Brief :: Copy word for word the rows from the line containing "The width and height of the screenshot is (1080, 2400)." through the line containing "center [270, 2256].", both included. Leave the pictures out.

Records for the task ::
────────────────────────────────────────

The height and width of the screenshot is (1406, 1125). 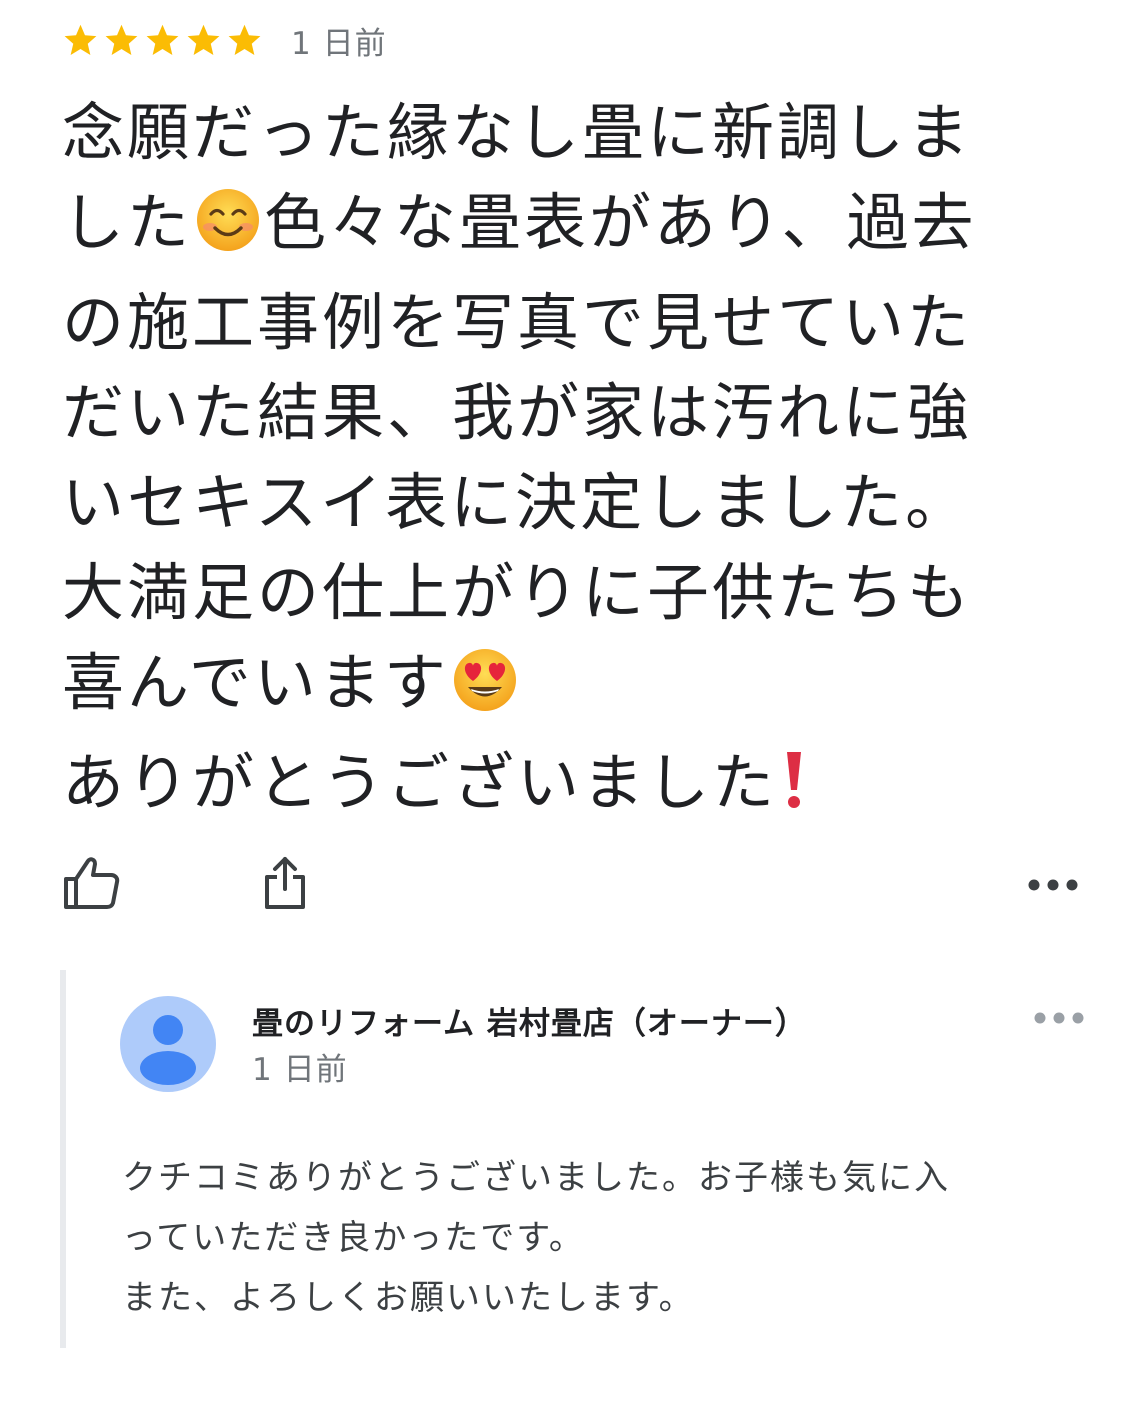 What do you see at coordinates (408, 1298) in the screenshot?
I see `reply-line: また、よろしくお願いいたします。` at bounding box center [408, 1298].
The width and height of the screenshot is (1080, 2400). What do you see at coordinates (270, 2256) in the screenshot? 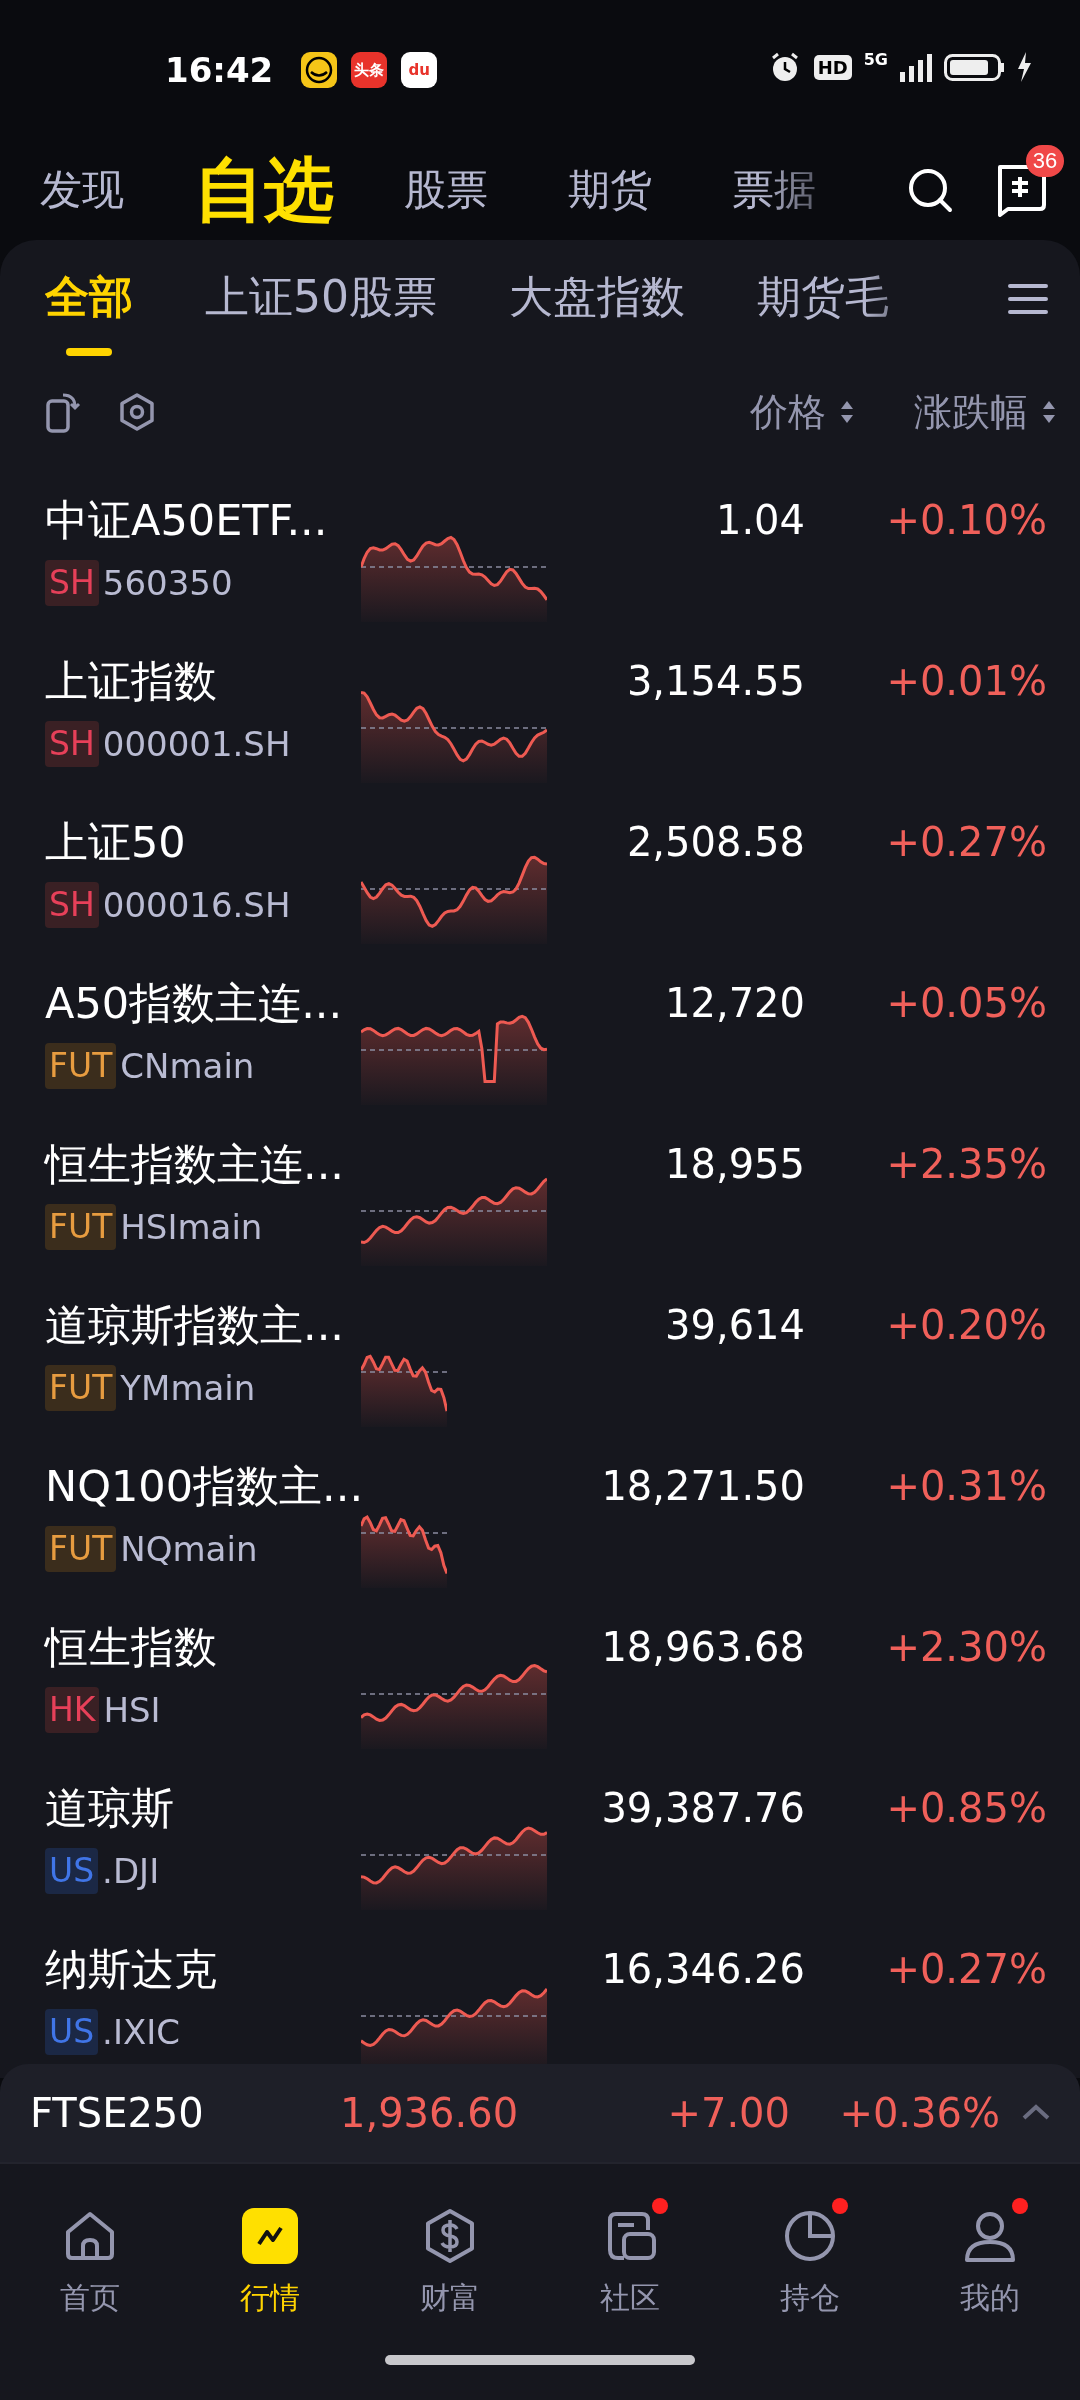
I see `tab-bar-item: 行情` at bounding box center [270, 2256].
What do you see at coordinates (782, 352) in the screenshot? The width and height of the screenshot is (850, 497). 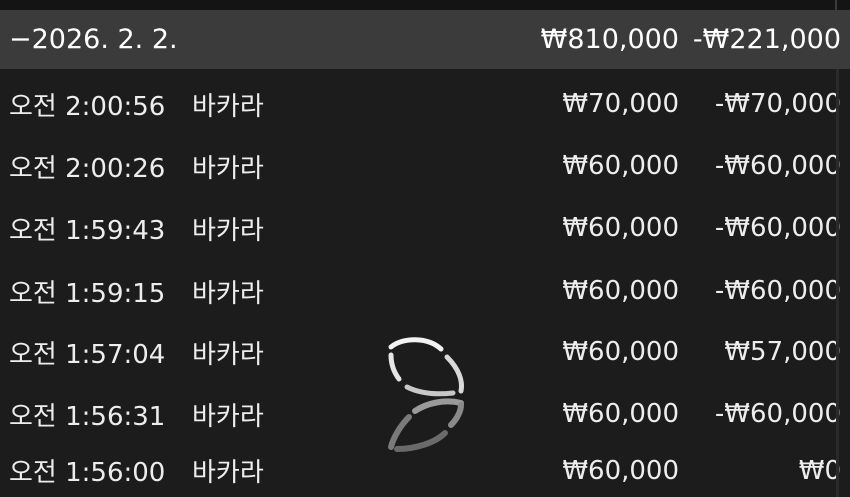 I see `row-result: ₩57,000` at bounding box center [782, 352].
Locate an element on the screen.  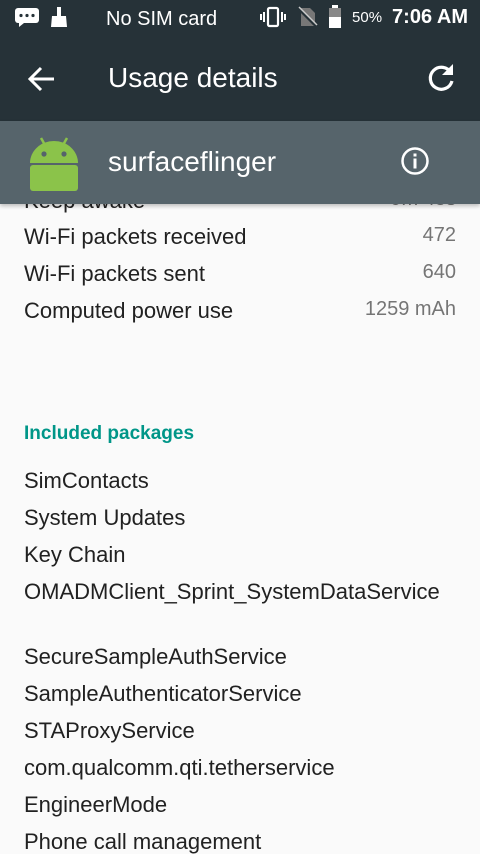
stat-row-keep-awake: Keep awake 9m 45s is located at coordinates (240, 209).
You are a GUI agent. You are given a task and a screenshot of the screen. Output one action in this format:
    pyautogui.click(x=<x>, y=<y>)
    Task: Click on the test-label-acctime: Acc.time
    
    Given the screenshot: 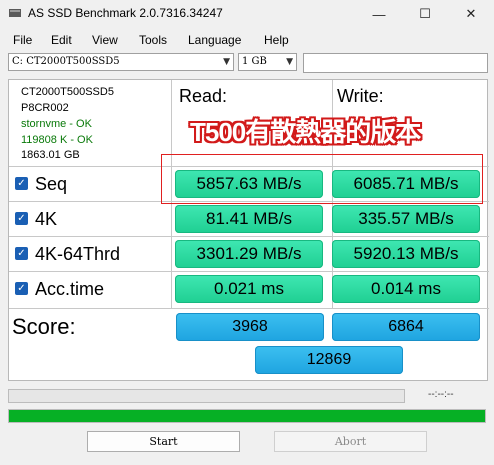 What is the action you would take?
    pyautogui.click(x=70, y=289)
    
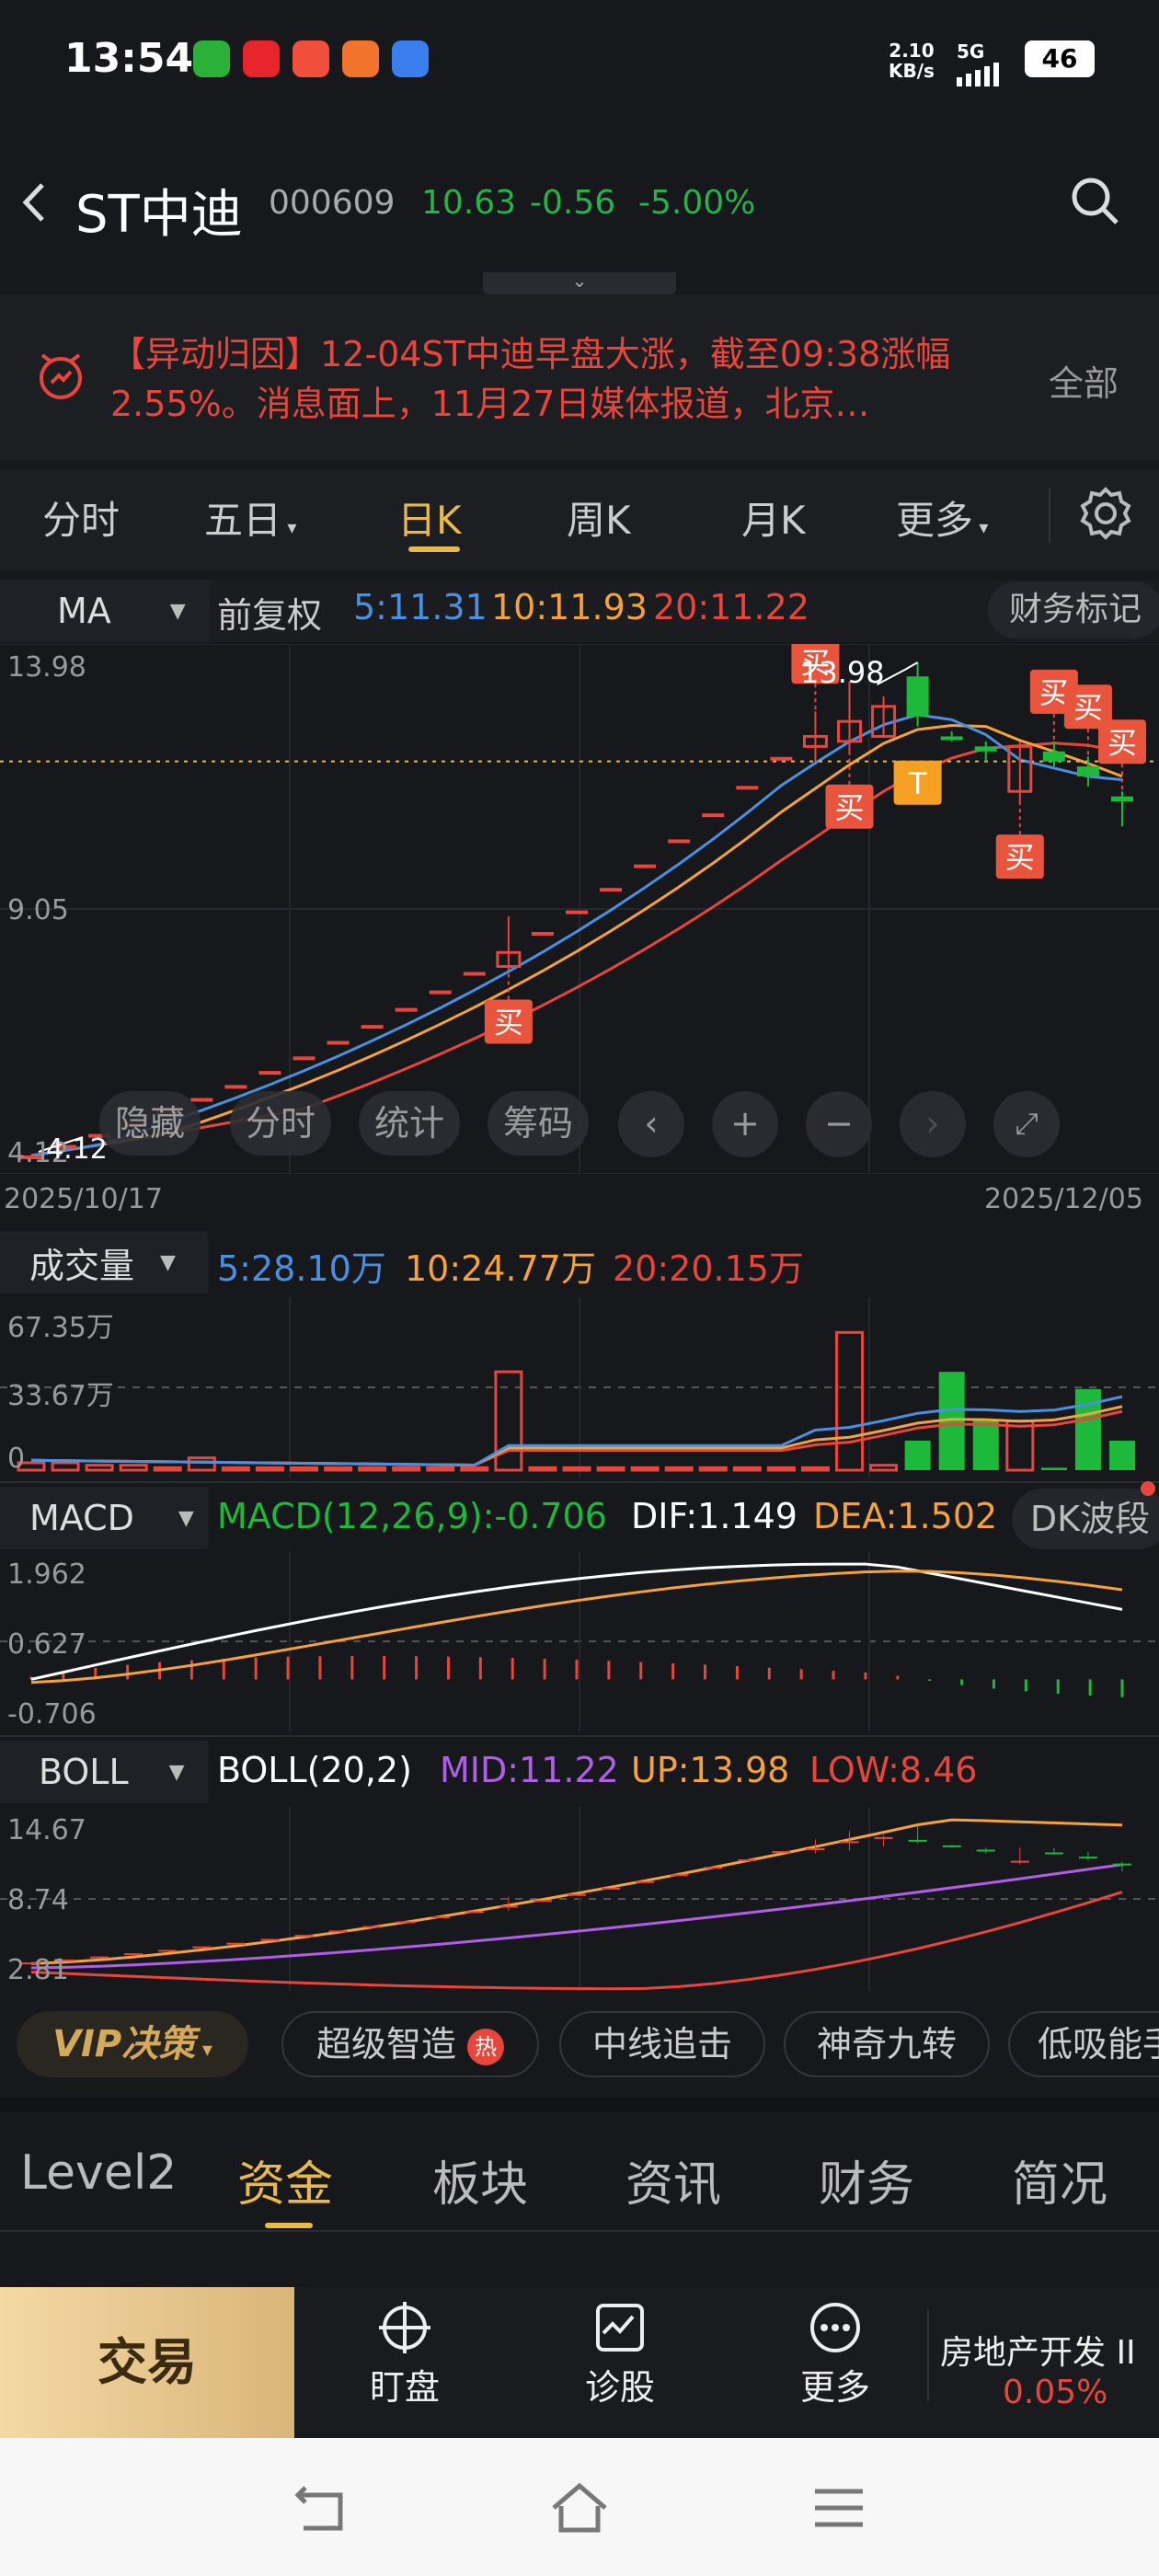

────────────────────────────────────────

Problem solution ::
The width and height of the screenshot is (1080, 2400). What do you see at coordinates (270, 2256) in the screenshot? 
I see `tab-bar-item: 行情` at bounding box center [270, 2256].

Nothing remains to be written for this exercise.